One day, Hrishi’s depressed friend Joy visits him in Mumbai; he is seeing some girl but their parents aren’t allowing them to get married. The overzealous Hrishi decides he shall kidnap the girl from her house and help them elope (Inexplicable really. Hrishi hasn’t met this friend in at least a decade. They were in school together at some point in history and haven’t stayed in touch till then.)
So the trio rent a car (again, from some unknown benefactor rental agency friend who tells them not to worry about the money) and zoom into the girl’s town and with minimal planning and strategy, kidnap the girl in front of her father and four jeeps-full of goons. Joy, the man who actually is in love with this girl, watches from the sidelines as Winu loses his leg, Pakkya loses his hearing and Hrishi gets an ugly scratch on his face during this fracas.

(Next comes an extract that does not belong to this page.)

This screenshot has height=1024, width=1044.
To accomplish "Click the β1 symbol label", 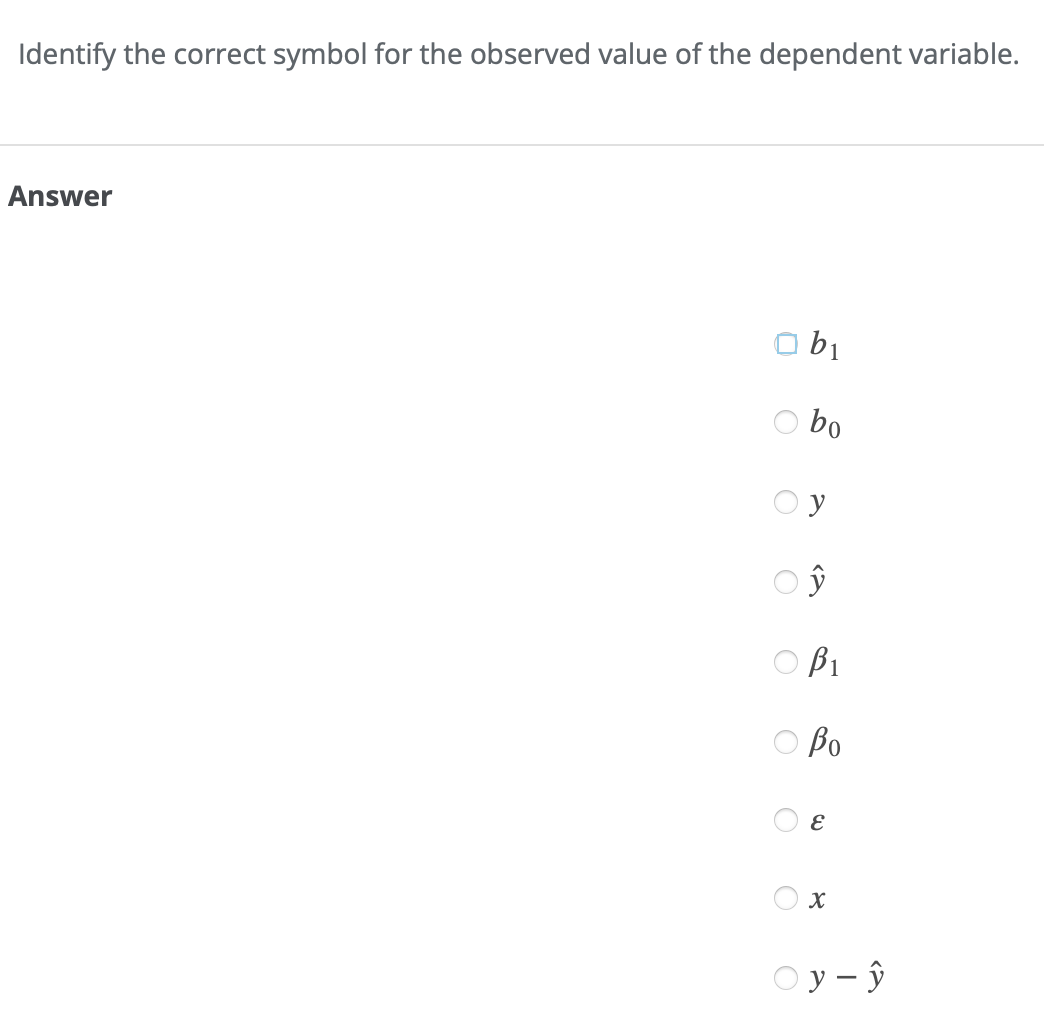I will [826, 662].
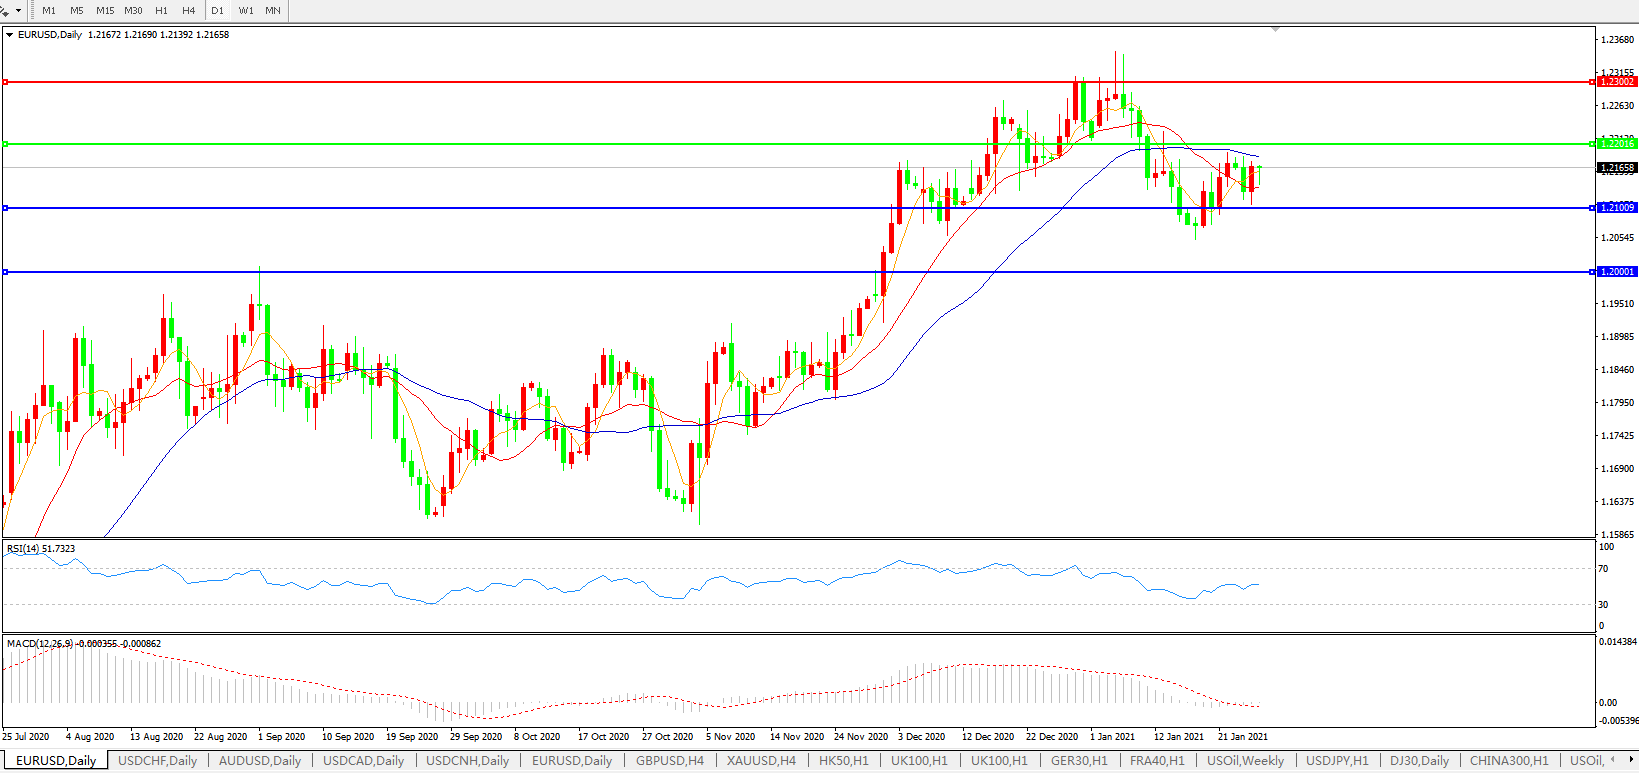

Well anyway, the couple is married off (again with the help of some local benefactor whom the director doesn’t bother introducing us to) and sent to Goa for an indeterminate amount of time at the expense of yet another benefactor who runs a hotel.
Because of the police case that ensues from this kidnapping, Hrishi loses his job offer in the State Police and therefore his long-time sweetheart whose father’s only condition for marriage is a government job. The trio struggles to get back on their feet, try their hand at a catering restaurant business and make a success of it. Only to realise that the couple they sacrificed so much to unite has decided to divorce! What a pity.
By now we are all familiar with Priyadarshan’s template of films. Although based in Mumbai, the middle class characters of his films inhabit some strange world full of shiny brass vessels, Kerala style armchairs and four-poster beds. Not to mention, Rajpal Yadav in coloured hair and waiter garb hamming
to glory. But while most of his films could be called funny – if you are into that sort of loud, over-the-top silly humour – Rangrezz isn’t one of them.
The template continues: although earnest, Rangrezz is loud but not enough to be cheesy; it is funny but not enough to be a comedy, it is serious but not enough to be taken seriously and has an interesting premise but with so many gaps that it can barely make sense. And worst of all, it has a social message! That’s the kind of film one should safely be wary of.
Performances: Jackky Bhagnani is competent. Amitosh and Vijay also make a good debut.
Lushin Dubey’s loud Bihari (or is it Bhojpuri?) accent and beautiful sarees.